National Credit Account
National Credit Account
Births and Deaths
Emigration and Immigration
It will be observed that there is no provision for financial assets or liabilities such as Loans, Borrowings, Shares, Treasury Certificates, Investments either domestic or overseas or any other type of financial paper. Also there is no provision for foreign exchange holdings or liabilities. The National Balance Sheet is a statement or a summary of balances of accounts at the end of a particular period and reflects the position within the domestic economy. The only financial record that should appear is the financial figure of the $ that represents the value of legal tender to balance the net values of assets and liabilities on the balance sheet. Obviously the values of the assets and liabilities would be expressed in terms of Australian currency.
Under the operation of a correct set of National Accounts there would be no need for such things as Capital Inflow, attracting overseas investment, or borrowing from other countries. Gold would be treated as a commodity only and its value would be determined by commercial market operations on its commercial properties usefulness.
The National Debt as it applies to the Commonwealth Government would not appear on the National Balance Sheet. Normally it would be expected that the National Debt represents the value of all public assets.
Many other proposals for the construction of a National Balance Sheet include items that relate to the private sector. Some of these include things such as Trade Debtors, insurance policies, pension funds, bank deposits, Treasury bills, commercial bills, hire purchase figures, installment credit, house mortgages and many other types of financial assets and liabilities. These have no place in a Balance Sheet based upon real physical entities.

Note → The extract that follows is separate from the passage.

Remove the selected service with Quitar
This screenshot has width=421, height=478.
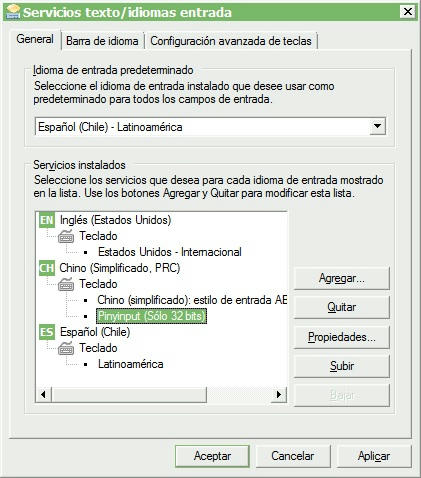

In constructing a National Balance Sheet as proposed here it is recognised that many questions will arise as to what should or should not be included.
NATIONAL CREDIT AUTHORITY
The Government should institute a separate statutory organisation named the National Credit Authority. Its responsibility and function would be to compile the National Balance Sheet based on information supplied by other authorities such as the Reserve bank, the Bureaus of Statistics and the Taxation office.
THE FINANCIAL AUTHORITY
A National Credit Authority would not determine policy but be responsible for producing a proper and correct set of accounts on which policy could be based. A Balance Sheet produced by the Authority would form the basis for financial policy on which the government of the day would determine its financial policy.
The Commonwealth of Australia Constitution Act (Chapter 1. Part V. Section 51) gives full power to the Federal and States Government to control the source and creation of currency, coinage and the issue of paper money as legal tender. A vital constitutional aspect to be observed is – that in respect of the whole question of money, the Commonwealth has no exclusive power, but power in conjunction with the states. It has powers with respect to all banks except State Banks.
A National Balance Sheet would differ from an ordinary balance sheet in two ways. Firstly, no money would appear as an asset and secondly the assets and liabilities would not balance, because the resources, accumulated capital and wealth of the community would far exceed the total of all liabilities. This difference is the accumulated resources of society, and the embodiment of the Real Credit, which give value to all credit by whomsoever created and issued.
At present, this Real Credit cannot be used by the Community who are its rightful beneficiaries because it is not monetised. As soon as we have a balance sheet however, it will be seen that this surplus of assets over liabilities can be monetised and distributed to the community in whatever way deemed desirable so that consumption may keep pace with production, and so enable a continuous expansion of production.
For the first time Australia would become a Co-operative Commonwealth which would distribute a dividend to all its citizens instead of resembling a tin mine which, instead of distributing dividends, makes calls on its shareholders or a government resorting to taxation.
THE NATIONAL CREDIT AUTHORITY – GOVERNMENT AUTHORITIES AND BANKS
The equity that has been established at the end of a financial period could allow for certain occurrences. Part of the equity could be distributed as a National Dividend and part to apply the Compensated Price mechanism whereby retailers are rebated for discounts applied to the sale of their goods. The amount to be distributed for the National Dividend and the Compensated price would be determined on the formula relating Consumption to Production in the period under review. Retailers would be encouraged to register to receive the rebate and fulfill certain conditions.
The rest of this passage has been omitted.